If nothing else, it kept life interesting. Like the incident last month at Charlie and Amita's house. About two days before it, Robin and David had been forced to explain racism to the twins after an incident at school. On the evening itself, Maggie had spent the first half of the visit in her usual active state, getting into trouble with her brothers and generally having fun while the adults talked. Then she'd left Mike and Kevin alone to watch Amita's fish tank and its colorful inhabitants. She must have been sitting there for fifteen minutes before Amita asked her if anything was wrong. Maggie had turned to look at them and said:

"The fishes are all different colors but they get along."

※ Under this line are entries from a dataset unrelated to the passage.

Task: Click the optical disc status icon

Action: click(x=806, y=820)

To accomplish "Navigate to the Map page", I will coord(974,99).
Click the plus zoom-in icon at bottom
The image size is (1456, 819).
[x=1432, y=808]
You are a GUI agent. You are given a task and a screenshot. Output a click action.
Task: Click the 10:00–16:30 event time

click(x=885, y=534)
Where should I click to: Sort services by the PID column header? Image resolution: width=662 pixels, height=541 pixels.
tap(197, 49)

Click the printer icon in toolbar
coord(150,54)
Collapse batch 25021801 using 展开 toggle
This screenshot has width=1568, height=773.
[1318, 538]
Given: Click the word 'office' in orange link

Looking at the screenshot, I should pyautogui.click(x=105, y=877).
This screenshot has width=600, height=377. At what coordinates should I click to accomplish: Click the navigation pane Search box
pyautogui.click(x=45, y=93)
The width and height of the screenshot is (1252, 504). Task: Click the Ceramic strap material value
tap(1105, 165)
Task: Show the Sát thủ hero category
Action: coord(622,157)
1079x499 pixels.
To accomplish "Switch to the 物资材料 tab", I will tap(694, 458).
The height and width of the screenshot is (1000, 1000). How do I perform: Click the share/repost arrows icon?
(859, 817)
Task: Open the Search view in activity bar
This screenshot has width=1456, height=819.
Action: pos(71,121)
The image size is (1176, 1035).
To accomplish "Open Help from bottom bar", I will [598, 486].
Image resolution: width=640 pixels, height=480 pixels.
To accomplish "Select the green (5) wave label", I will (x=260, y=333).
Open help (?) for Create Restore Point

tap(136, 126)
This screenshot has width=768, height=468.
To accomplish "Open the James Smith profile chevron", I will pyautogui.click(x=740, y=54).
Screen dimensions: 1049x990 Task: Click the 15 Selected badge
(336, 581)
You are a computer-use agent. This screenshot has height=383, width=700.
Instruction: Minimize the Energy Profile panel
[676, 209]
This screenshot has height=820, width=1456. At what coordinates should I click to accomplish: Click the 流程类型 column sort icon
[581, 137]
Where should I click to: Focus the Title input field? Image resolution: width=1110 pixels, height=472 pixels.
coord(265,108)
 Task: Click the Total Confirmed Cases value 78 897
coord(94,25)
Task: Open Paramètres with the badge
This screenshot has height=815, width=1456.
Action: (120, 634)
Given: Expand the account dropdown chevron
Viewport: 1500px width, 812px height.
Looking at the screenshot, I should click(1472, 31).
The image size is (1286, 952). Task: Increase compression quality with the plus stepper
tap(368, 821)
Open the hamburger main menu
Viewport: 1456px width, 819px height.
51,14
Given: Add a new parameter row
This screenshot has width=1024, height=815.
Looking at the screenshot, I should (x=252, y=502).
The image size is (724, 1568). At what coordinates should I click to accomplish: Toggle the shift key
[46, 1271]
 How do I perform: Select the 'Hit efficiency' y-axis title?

Robin had just opened her mouth to say something, probably along the lines of the fact that racism was a human thing when Maggie had delivered the real kicker:

"It must be because they can't talk to each other."

That one had thrown them all, even his father hadn't quite known what to say to that particular observation.


"Yes, Sweetie," Don answered, wondering what was going on in her mind this time.

"Do stars go to Heaven when they die like people do?"

Don stopped scooping out the apparently star shaped pancake and looked at his daughter, completely thrown. "What do you mean?"

"You and Mommy said people go to Heaven," Maggie explained, frowning. "So do stars?"

"Stars aren't alive, Princess," Don said, wondering where she'd gotten the idea that they could die from. "Therefore they can't die."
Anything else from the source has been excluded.